= Southwest Madagascar Coastal Current =

Warm poleward ocean current flowing in the south-west of Madagascar

The Southwest Madagascar Coastal Current (SMACC) is a warm poleward ocean current flowing in the south-west of Madagascar.

==Discovery==
The upwelling region south of Madagascar, an important conveyor of nutrients for marine wildlife and fisheries off the coast of Madagascar, was found to be primarily wind-driven, but also influenced by a poleward eastern boundary flow coming from the Mozambique Channel. The system was subsequently identified as a previously unrecognized current. The current was likely not recognized as such before 2018 because the oceanic region in question has only been subject to relatively light oceanographic sampling so far.

==Characteristics==
The SMACC is a rare example of a subtropical surface current flowing opposite to the dominant winds off the western coast of a continent or a large island, like Madagascar.

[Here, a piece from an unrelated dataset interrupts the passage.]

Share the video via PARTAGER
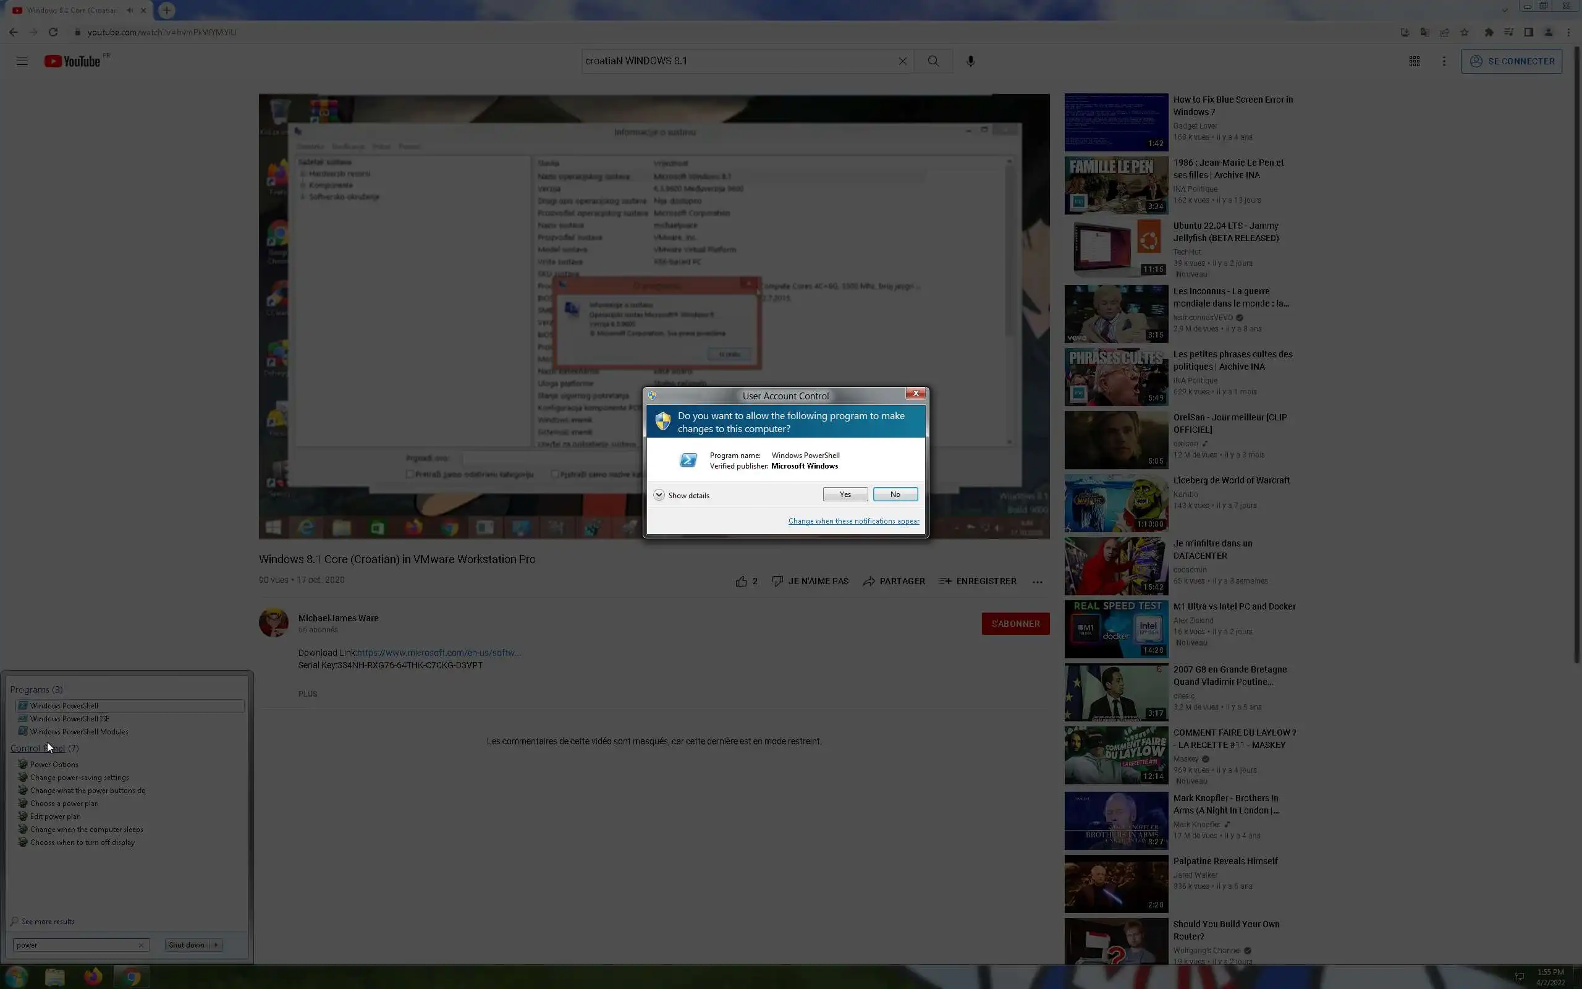This screenshot has height=989, width=1582. tap(894, 581)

SMACC’s average length is about 500 kilometers and its average width ranges between 50 and 100 kilometers. It extends from the surface to a depth of about 150 meters upstream and about 70 meters downstream. The SMACC extends from 22°S (upstream) to 26.4°S (downstream). The water masses of the SMACC have high salinity characteristics of Subtropical Surface Waters.

Driven by wind stress curl, the SMACC flows faster in summer and is reduced in winter, maintaining an average speed of 20 cm/s. Its average volume transport is about 1.3 Sverdrup with a mean summer maximum of 2.1 Sverdrup. Cyclonic eddies generated at the south of Madagascar could also contribute to the intensification of the downstream of the SMACC.

The intrusion of warm waters from the Mozambique Channel may reduce the upwelling at the south of Madagascar surface signature during the austral summer season. Intensification of wind stress curl could favor the intrusion of the SMACC toward the upwelling system. Consequently, the intensification of the wind stress curl enhances the transport of warm water, carried by the SMACC, reduces the surface signature of the upwelling, and influences the phytoplankton response associated with that upwelling.

The interaction between the SMACC and the coastal upwelling could influence the local fisheries productivity and larval transport patterns, as well as the connectivity with the Agulhas Current, affecting the returning branch of the global overturning circulation.